### What is being asked:
Your response should consist solely of the records, written out exactly.

### Given information:
● ● ● ●

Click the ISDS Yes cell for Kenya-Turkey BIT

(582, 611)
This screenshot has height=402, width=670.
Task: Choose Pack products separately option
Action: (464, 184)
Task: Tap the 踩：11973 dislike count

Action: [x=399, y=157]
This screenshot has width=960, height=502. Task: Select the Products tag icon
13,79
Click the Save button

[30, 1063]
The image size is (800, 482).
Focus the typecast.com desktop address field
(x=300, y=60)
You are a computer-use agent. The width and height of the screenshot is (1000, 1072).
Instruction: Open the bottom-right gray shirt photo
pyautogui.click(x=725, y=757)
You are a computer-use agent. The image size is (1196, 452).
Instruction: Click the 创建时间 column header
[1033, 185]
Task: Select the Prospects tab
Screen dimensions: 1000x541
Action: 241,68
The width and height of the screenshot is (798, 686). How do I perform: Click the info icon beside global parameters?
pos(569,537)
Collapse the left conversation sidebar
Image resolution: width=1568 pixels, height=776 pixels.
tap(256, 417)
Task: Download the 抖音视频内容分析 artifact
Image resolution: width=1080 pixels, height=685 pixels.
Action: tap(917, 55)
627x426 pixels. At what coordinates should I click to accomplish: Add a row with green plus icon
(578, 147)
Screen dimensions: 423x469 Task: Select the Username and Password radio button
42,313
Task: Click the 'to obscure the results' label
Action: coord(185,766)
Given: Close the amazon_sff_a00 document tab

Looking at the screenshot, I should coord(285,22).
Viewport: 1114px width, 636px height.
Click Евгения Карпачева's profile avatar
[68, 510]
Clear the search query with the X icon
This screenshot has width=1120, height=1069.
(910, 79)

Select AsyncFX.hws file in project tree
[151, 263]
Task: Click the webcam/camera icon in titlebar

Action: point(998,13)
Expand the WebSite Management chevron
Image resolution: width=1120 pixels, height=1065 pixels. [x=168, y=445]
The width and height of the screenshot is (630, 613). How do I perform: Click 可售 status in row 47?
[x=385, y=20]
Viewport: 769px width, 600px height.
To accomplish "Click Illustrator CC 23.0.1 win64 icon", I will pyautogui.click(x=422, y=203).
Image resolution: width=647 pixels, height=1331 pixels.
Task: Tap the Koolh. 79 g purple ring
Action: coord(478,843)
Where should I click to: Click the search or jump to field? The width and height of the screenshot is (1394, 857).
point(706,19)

● ● ● ●

### Response to the task:
Click the ISDS Yes cell for Kenya-Turkey BIT

(582, 611)
This screenshot has height=402, width=670.
Task: Choose Pack products separately option
Action: (464, 184)
Task: Tap the 踩：11973 dislike count

Action: [x=399, y=157]
This screenshot has width=960, height=502. Task: Select the Products tag icon
13,79
Click the Save button

[30, 1063]
The image size is (800, 482).
Focus the typecast.com desktop address field
(x=300, y=60)
You are a computer-use agent. The width and height of the screenshot is (1000, 1072).
Instruction: Open the bottom-right gray shirt photo
pyautogui.click(x=725, y=757)
You are a computer-use agent. The image size is (1196, 452).
Instruction: Click the 创建时间 column header
[1033, 185]
Task: Select the Prospects tab
Screen dimensions: 1000x541
Action: 241,68
The width and height of the screenshot is (798, 686). How do I perform: Click the info icon beside global parameters?
pos(569,537)
Collapse the left conversation sidebar
Image resolution: width=1568 pixels, height=776 pixels.
tap(256, 417)
Task: Download the 抖音视频内容分析 artifact
Image resolution: width=1080 pixels, height=685 pixels.
Action: tap(917, 55)
627x426 pixels. At what coordinates should I click to accomplish: Add a row with green plus icon
(578, 147)
Screen dimensions: 423x469 Task: Select the Username and Password radio button
42,313
Task: Click the 'to obscure the results' label
Action: coord(185,766)
Given: Close the amazon_sff_a00 document tab

Looking at the screenshot, I should coord(285,22).
Viewport: 1114px width, 636px height.
Click Евгения Карпачева's profile avatar
[68, 510]
Clear the search query with the X icon
This screenshot has width=1120, height=1069.
(910, 79)

Select AsyncFX.hws file in project tree
[151, 263]
Task: Click the webcam/camera icon in titlebar

Action: point(998,13)
Expand the WebSite Management chevron
Image resolution: width=1120 pixels, height=1065 pixels. [x=168, y=445]
The width and height of the screenshot is (630, 613). How do I perform: Click 可售 status in row 47?
[x=385, y=20]
Viewport: 769px width, 600px height.
To accomplish "Click Illustrator CC 23.0.1 win64 icon", I will pyautogui.click(x=422, y=203).
Image resolution: width=647 pixels, height=1331 pixels.
Task: Tap the Koolh. 79 g purple ring
Action: coord(478,843)
Where should I click to: Click the search or jump to field? The width and height of the screenshot is (1394, 857).
point(706,19)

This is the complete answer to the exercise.